▶ [PROMPT]
Go through the records and write each one out again exactly.

[Collected data entries]

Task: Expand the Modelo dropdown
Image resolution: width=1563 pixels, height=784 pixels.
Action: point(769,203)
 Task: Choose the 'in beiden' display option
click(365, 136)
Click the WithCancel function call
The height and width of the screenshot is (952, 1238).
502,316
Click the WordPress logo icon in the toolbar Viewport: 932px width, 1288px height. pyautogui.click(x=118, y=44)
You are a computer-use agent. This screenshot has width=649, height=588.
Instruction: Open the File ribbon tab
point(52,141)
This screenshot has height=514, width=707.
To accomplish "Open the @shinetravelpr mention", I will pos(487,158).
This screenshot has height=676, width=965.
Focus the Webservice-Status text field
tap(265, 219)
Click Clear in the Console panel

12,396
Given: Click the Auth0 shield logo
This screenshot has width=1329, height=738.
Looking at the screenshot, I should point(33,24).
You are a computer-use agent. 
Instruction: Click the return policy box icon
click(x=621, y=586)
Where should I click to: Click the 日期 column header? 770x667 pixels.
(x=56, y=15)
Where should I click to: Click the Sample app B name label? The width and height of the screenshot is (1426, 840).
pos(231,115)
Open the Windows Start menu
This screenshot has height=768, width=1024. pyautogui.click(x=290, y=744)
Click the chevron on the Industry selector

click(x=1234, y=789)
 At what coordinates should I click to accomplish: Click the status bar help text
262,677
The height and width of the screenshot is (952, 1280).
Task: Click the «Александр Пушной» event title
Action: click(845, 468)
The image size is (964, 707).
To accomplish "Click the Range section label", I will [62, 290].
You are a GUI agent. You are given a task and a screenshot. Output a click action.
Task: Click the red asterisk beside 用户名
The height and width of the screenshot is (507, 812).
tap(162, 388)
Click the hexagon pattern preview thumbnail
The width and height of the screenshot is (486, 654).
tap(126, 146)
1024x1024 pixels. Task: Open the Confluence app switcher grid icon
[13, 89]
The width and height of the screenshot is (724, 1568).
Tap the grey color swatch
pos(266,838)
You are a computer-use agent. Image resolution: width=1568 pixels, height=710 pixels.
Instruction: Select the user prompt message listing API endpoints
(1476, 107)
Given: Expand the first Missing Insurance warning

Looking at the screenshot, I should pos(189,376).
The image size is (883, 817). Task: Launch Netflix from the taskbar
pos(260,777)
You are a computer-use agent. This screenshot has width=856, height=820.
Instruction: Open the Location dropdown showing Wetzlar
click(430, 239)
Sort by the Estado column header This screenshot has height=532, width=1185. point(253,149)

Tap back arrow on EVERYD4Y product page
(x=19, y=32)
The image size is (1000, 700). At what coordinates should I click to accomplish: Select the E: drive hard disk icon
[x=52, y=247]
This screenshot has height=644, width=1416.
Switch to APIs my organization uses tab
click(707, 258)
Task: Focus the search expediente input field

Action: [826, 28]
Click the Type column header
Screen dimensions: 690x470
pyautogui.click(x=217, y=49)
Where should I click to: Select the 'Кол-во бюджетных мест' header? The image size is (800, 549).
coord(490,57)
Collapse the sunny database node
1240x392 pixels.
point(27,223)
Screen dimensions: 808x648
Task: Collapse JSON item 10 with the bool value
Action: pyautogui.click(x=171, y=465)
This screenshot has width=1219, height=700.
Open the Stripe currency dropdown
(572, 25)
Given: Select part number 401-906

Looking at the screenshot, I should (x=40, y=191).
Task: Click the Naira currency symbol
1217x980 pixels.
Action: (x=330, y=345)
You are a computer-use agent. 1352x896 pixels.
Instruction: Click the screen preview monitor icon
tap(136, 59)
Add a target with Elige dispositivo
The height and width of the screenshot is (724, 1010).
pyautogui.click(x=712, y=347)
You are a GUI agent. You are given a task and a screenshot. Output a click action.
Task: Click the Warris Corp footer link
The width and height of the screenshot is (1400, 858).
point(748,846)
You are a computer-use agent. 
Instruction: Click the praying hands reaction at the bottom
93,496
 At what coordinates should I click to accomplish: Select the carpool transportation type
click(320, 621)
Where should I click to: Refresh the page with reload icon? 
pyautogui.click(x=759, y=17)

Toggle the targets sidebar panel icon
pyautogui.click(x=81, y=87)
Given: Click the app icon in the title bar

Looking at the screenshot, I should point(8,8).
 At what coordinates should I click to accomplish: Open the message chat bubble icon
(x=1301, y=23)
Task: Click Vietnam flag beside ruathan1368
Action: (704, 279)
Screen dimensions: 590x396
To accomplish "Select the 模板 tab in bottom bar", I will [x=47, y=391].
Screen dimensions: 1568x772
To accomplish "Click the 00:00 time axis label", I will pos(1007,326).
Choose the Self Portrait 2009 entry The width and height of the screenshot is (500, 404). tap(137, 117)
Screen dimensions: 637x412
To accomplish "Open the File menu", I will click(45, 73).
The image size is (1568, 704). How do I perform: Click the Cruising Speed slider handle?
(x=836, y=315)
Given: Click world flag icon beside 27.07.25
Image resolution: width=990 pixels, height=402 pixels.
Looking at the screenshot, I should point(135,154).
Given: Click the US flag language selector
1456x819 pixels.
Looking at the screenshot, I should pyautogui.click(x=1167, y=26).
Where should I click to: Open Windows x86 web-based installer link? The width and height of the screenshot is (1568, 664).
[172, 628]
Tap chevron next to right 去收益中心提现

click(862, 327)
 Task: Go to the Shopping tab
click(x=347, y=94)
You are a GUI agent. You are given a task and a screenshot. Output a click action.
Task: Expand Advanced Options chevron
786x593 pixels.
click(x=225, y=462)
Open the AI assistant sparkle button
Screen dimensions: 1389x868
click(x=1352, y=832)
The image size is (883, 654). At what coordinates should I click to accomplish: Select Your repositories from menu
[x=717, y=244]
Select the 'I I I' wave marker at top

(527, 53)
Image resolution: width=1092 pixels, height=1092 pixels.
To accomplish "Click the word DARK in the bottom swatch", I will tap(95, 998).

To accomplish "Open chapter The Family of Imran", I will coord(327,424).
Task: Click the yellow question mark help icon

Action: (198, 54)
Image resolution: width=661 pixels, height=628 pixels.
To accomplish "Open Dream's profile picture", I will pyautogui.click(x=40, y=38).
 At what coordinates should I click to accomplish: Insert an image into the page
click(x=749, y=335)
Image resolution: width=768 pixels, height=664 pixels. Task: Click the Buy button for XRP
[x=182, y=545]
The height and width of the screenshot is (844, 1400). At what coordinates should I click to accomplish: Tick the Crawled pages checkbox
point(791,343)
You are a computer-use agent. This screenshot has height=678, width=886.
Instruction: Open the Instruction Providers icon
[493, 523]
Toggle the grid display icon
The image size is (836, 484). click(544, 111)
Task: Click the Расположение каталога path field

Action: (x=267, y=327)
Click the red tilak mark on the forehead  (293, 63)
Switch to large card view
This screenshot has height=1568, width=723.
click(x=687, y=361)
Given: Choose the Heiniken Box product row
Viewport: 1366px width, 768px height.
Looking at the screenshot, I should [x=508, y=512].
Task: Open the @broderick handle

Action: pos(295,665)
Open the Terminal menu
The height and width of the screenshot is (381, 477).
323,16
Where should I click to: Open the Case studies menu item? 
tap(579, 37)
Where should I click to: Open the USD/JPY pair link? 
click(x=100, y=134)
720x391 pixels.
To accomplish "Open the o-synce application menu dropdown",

▶ [EXERCISE OUTPUT]
Task: Expand the Modelo dropdown
Image resolution: width=1563 pixels, height=784 pixels.
Action: point(769,203)
 Task: Choose the 'in beiden' display option
click(365, 136)
Click the WithCancel function call
The height and width of the screenshot is (952, 1238).
502,316
Click the WordPress logo icon in the toolbar Viewport: 932px width, 1288px height. pyautogui.click(x=118, y=44)
You are a computer-use agent. This screenshot has width=649, height=588.
Instruction: Open the File ribbon tab
point(52,141)
This screenshot has height=514, width=707.
To accomplish "Open the @shinetravelpr mention", I will pos(487,158).
This screenshot has height=676, width=965.
Focus the Webservice-Status text field
tap(265, 219)
Click Clear in the Console panel

12,396
Given: Click the Auth0 shield logo
This screenshot has width=1329, height=738.
Looking at the screenshot, I should point(33,24).
You are a computer-use agent. 
Instruction: Click the return policy box icon
click(x=621, y=586)
Where should I click to: Click the 日期 column header? 770x667 pixels.
(x=56, y=15)
Where should I click to: Click the Sample app B name label? The width and height of the screenshot is (1426, 840).
pos(231,115)
Open the Windows Start menu
This screenshot has height=768, width=1024. pyautogui.click(x=290, y=744)
Click the chevron on the Industry selector

click(x=1234, y=789)
 At what coordinates should I click to accomplish: Click the status bar help text
262,677
The height and width of the screenshot is (952, 1280).
Task: Click the «Александр Пушной» event title
Action: click(845, 468)
The image size is (964, 707).
To accomplish "Click the Range section label", I will [62, 290].
You are a GUI agent. You are given a task and a screenshot. Output a click action.
Task: Click the red asterisk beside 用户名
The height and width of the screenshot is (507, 812).
tap(162, 388)
Click the hexagon pattern preview thumbnail
The width and height of the screenshot is (486, 654).
tap(126, 146)
1024x1024 pixels. Task: Open the Confluence app switcher grid icon
[13, 89]
The width and height of the screenshot is (724, 1568).
Tap the grey color swatch
pos(266,838)
You are a computer-use agent. Image resolution: width=1568 pixels, height=710 pixels.
Instruction: Select the user prompt message listing API endpoints
(1476, 107)
Given: Expand the first Missing Insurance warning

Looking at the screenshot, I should pos(189,376).
The image size is (883, 817). Task: Launch Netflix from the taskbar
pos(260,777)
You are a computer-use agent. This screenshot has width=856, height=820.
Instruction: Open the Location dropdown showing Wetzlar
click(430, 239)
Sort by the Estado column header This screenshot has height=532, width=1185. point(253,149)

Tap back arrow on EVERYD4Y product page
(x=19, y=32)
The image size is (1000, 700). At what coordinates should I click to accomplish: Select the E: drive hard disk icon
[x=52, y=247]
This screenshot has height=644, width=1416.
Switch to APIs my organization uses tab
click(707, 258)
Task: Focus the search expediente input field

Action: [826, 28]
Click the Type column header
Screen dimensions: 690x470
pyautogui.click(x=217, y=49)
Where should I click to: Select the 'Кол-во бюджетных мест' header? The image size is (800, 549).
coord(490,57)
Collapse the sunny database node
1240x392 pixels.
point(27,223)
Screen dimensions: 808x648
Task: Collapse JSON item 10 with the bool value
Action: pyautogui.click(x=171, y=465)
This screenshot has width=1219, height=700.
Open the Stripe currency dropdown
(572, 25)
Given: Select part number 401-906

Looking at the screenshot, I should (x=40, y=191).
Task: Click the Naira currency symbol
1217x980 pixels.
Action: (x=330, y=345)
You are a computer-use agent. 1352x896 pixels.
Instruction: Click the screen preview monitor icon
tap(136, 59)
Add a target with Elige dispositivo
The height and width of the screenshot is (724, 1010).
pyautogui.click(x=712, y=347)
You are a GUI agent. You are given a task and a screenshot. Output a click action.
Task: Click the Warris Corp footer link
The width and height of the screenshot is (1400, 858).
point(748,846)
You are a computer-use agent. 
Instruction: Click the praying hands reaction at the bottom
93,496
 At what coordinates should I click to accomplish: Select the carpool transportation type
click(320, 621)
Where should I click to: Refresh the page with reload icon? 
pyautogui.click(x=759, y=17)

Toggle the targets sidebar panel icon
pyautogui.click(x=81, y=87)
Given: Click the app icon in the title bar

Looking at the screenshot, I should point(8,8).
 At what coordinates should I click to accomplish: Open the message chat bubble icon
(x=1301, y=23)
Task: Click Vietnam flag beside ruathan1368
Action: (704, 279)
Screen dimensions: 590x396
To accomplish "Select the 模板 tab in bottom bar", I will [x=47, y=391].
Screen dimensions: 1568x772
To accomplish "Click the 00:00 time axis label", I will pos(1007,326).
Choose the Self Portrait 2009 entry The width and height of the screenshot is (500, 404). tap(137, 117)
Screen dimensions: 637x412
To accomplish "Open the File menu", I will click(45, 73).
The image size is (1568, 704). How do I perform: Click the Cruising Speed slider handle?
(x=836, y=315)
Given: Click world flag icon beside 27.07.25
Image resolution: width=990 pixels, height=402 pixels.
Looking at the screenshot, I should point(135,154).
Given: Click the US flag language selector
1456x819 pixels.
Looking at the screenshot, I should pyautogui.click(x=1167, y=26).
Where should I click to: Open Windows x86 web-based installer link? The width and height of the screenshot is (1568, 664).
[172, 628]
Tap chevron next to right 去收益中心提现

click(862, 327)
 Task: Go to the Shopping tab
click(x=347, y=94)
You are a GUI agent. You are given a task and a screenshot. Output a click action.
Task: Expand Advanced Options chevron
786x593 pixels.
click(x=225, y=462)
Open the AI assistant sparkle button
Screen dimensions: 1389x868
click(x=1352, y=832)
The image size is (883, 654). At what coordinates should I click to accomplish: Select Your repositories from menu
[x=717, y=244]
Select the 'I I I' wave marker at top

(527, 53)
Image resolution: width=1092 pixels, height=1092 pixels.
To accomplish "Click the word DARK in the bottom swatch", I will tap(95, 998).

To accomplish "Open chapter The Family of Imran", I will coord(327,424).
Task: Click the yellow question mark help icon

Action: (198, 54)
Image resolution: width=661 pixels, height=628 pixels.
To accomplish "Open Dream's profile picture", I will pyautogui.click(x=40, y=38).
 At what coordinates should I click to accomplish: Insert an image into the page
click(x=749, y=335)
Image resolution: width=768 pixels, height=664 pixels. Task: Click the Buy button for XRP
[x=182, y=545]
The height and width of the screenshot is (844, 1400). At what coordinates should I click to accomplish: Tick the Crawled pages checkbox
point(791,343)
You are a computer-use agent. This screenshot has height=678, width=886.
Instruction: Open the Instruction Providers icon
[493, 523]
Toggle the grid display icon
The image size is (836, 484). click(544, 111)
Task: Click the Расположение каталога path field

Action: (x=267, y=327)
Click the red tilak mark on the forehead  (293, 63)
Switch to large card view
This screenshot has height=1568, width=723.
click(x=687, y=361)
Given: Choose the Heiniken Box product row
Viewport: 1366px width, 768px height.
Looking at the screenshot, I should [x=508, y=512].
Task: Open the @broderick handle

Action: pos(295,665)
Open the Terminal menu
The height and width of the screenshot is (381, 477).
323,16
Where should I click to: Open the Case studies menu item? 
tap(579, 37)
Where should I click to: Open the USD/JPY pair link? 
click(x=100, y=134)
720x391 pixels.
To accomplish "Open the o-synce application menu dropdown",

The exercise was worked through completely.